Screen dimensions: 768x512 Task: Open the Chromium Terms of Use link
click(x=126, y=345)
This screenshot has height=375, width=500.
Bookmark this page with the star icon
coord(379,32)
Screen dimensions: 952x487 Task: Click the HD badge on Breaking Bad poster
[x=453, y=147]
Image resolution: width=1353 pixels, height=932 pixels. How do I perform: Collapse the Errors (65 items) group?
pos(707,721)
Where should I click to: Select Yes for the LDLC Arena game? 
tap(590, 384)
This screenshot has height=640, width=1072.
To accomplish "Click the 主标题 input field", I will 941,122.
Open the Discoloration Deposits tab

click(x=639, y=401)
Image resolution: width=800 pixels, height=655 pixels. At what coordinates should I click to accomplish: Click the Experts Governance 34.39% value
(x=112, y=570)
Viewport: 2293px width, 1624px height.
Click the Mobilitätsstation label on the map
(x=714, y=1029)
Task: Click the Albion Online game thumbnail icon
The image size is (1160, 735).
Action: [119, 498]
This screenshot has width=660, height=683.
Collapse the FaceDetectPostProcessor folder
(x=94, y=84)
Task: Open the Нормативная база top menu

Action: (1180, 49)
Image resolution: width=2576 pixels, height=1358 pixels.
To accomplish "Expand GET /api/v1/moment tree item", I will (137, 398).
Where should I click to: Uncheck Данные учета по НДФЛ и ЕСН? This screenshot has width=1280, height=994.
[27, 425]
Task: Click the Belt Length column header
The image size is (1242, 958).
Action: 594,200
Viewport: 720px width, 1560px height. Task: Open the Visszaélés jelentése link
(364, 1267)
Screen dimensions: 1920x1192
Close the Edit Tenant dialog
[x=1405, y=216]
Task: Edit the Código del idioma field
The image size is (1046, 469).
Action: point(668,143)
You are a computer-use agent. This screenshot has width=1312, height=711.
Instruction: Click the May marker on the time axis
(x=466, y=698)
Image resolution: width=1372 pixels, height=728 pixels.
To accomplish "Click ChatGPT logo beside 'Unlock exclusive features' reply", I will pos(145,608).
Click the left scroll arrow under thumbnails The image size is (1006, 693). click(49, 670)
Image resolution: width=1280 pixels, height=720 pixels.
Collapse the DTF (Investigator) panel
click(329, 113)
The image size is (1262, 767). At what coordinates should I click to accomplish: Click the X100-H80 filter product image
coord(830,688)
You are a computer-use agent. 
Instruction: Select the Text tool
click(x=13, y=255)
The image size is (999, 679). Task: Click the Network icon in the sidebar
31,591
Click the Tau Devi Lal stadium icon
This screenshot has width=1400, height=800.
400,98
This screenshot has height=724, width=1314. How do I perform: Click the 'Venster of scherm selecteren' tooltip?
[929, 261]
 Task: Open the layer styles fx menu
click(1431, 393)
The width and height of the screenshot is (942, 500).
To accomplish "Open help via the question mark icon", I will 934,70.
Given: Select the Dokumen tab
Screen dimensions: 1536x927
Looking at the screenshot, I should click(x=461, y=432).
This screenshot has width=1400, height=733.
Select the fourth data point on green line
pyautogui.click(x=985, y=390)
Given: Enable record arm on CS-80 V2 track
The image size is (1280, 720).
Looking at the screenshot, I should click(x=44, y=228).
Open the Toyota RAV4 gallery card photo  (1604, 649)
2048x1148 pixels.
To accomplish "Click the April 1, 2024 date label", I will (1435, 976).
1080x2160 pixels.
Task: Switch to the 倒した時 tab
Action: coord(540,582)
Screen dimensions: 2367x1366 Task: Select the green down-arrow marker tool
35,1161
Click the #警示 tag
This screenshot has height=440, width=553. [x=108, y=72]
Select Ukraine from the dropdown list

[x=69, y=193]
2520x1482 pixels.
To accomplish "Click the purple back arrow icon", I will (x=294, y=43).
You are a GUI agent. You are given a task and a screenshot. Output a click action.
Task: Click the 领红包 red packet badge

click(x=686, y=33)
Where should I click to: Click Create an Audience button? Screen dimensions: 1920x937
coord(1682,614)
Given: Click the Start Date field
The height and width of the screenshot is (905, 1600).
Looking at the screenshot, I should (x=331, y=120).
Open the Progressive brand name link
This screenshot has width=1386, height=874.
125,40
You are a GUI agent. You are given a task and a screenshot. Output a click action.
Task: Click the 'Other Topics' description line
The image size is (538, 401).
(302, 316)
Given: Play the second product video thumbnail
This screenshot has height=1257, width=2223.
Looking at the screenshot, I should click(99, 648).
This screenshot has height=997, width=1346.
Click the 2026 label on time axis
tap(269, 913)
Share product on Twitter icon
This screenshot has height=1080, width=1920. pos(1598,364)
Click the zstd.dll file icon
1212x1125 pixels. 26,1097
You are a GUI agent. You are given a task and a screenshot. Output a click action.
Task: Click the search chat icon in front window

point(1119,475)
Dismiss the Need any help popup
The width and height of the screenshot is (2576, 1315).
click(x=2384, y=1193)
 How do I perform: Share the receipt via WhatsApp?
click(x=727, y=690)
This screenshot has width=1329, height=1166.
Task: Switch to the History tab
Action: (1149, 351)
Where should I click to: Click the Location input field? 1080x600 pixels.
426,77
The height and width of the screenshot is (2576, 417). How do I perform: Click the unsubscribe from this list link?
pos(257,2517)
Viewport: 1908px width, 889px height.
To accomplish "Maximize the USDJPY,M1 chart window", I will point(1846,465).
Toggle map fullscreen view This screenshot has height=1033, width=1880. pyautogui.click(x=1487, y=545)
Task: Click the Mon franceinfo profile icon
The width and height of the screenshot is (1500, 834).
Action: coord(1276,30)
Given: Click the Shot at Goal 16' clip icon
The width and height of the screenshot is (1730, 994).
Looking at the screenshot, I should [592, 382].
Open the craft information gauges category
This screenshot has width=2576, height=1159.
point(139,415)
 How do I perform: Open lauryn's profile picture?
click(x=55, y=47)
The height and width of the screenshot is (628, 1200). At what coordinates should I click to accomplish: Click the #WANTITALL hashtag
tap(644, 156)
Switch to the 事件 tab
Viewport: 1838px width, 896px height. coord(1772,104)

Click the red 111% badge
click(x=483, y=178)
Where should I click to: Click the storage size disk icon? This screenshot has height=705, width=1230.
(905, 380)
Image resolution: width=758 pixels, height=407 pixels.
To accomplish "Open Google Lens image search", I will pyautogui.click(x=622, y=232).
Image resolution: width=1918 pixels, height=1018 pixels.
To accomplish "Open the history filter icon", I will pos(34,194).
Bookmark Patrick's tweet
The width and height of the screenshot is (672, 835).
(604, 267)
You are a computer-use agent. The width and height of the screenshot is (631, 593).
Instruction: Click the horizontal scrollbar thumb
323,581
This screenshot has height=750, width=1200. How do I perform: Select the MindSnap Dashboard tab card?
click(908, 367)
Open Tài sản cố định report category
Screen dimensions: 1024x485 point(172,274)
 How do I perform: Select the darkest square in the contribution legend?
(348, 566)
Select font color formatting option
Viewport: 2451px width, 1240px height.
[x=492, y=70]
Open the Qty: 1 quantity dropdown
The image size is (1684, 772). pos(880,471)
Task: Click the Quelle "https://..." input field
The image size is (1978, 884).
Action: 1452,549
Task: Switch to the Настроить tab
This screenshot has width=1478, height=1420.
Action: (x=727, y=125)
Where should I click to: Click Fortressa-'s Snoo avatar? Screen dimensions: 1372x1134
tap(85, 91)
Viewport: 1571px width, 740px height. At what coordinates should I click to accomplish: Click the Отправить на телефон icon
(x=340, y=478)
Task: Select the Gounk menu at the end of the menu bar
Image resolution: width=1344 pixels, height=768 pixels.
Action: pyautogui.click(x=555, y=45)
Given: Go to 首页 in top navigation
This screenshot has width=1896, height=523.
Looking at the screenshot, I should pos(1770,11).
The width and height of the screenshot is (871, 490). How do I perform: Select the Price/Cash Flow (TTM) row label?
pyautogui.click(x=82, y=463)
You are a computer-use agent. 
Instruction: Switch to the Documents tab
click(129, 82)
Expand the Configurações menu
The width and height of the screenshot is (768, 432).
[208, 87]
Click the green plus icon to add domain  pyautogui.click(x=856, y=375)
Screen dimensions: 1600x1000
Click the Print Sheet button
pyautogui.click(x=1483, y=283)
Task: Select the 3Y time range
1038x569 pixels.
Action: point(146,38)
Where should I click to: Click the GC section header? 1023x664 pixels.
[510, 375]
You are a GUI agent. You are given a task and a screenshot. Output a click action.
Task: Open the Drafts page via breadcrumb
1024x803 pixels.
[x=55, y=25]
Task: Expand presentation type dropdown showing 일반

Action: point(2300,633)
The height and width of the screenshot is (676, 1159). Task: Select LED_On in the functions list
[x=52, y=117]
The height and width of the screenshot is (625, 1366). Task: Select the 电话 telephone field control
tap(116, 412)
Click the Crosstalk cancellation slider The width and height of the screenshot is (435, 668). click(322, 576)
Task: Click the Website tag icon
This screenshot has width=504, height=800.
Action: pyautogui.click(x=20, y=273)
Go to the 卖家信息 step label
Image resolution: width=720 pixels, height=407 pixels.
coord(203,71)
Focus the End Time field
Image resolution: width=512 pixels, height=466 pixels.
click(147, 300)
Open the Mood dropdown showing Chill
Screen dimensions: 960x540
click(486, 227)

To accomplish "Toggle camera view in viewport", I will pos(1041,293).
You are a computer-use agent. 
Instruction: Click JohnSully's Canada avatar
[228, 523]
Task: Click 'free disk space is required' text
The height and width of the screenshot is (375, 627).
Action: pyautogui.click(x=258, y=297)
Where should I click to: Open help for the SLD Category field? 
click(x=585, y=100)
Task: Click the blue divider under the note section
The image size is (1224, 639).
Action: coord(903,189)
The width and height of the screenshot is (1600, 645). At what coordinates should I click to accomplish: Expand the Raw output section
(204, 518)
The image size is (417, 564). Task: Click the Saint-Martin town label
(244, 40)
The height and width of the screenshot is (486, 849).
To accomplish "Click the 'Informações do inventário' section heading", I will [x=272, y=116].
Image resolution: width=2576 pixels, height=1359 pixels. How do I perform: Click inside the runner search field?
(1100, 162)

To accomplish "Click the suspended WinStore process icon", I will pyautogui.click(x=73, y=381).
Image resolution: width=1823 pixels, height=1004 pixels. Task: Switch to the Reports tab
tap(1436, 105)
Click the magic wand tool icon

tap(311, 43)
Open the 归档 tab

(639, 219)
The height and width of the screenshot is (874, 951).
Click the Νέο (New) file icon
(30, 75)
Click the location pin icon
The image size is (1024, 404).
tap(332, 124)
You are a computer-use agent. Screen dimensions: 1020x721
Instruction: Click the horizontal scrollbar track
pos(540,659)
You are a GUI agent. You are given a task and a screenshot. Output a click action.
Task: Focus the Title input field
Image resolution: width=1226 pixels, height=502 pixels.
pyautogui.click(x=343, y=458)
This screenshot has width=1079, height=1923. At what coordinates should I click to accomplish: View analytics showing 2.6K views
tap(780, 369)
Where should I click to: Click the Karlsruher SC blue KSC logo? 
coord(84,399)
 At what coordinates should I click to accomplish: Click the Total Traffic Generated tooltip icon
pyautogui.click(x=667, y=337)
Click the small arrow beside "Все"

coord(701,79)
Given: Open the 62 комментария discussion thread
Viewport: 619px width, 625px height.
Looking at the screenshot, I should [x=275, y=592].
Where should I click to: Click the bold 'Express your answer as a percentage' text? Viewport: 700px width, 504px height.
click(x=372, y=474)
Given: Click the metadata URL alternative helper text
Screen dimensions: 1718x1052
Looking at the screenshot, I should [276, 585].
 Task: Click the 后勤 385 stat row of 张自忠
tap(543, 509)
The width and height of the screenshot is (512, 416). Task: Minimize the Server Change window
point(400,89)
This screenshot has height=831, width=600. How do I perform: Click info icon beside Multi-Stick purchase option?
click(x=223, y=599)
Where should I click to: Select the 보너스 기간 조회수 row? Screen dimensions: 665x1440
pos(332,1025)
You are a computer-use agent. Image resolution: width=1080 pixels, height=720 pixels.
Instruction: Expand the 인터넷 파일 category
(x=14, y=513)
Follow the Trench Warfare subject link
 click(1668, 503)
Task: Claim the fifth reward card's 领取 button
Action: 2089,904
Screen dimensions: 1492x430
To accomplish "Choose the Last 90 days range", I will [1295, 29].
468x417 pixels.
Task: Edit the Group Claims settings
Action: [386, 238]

------------------------------------------------------------------------

• _AIM OF THE TASK_: Please find every line in the items above that contains the word "page" and copy each of those lines.

• _TASK SOLUTION_:
Bookmark this page with the star icon
Task: Open the Drafts page via breadcrumb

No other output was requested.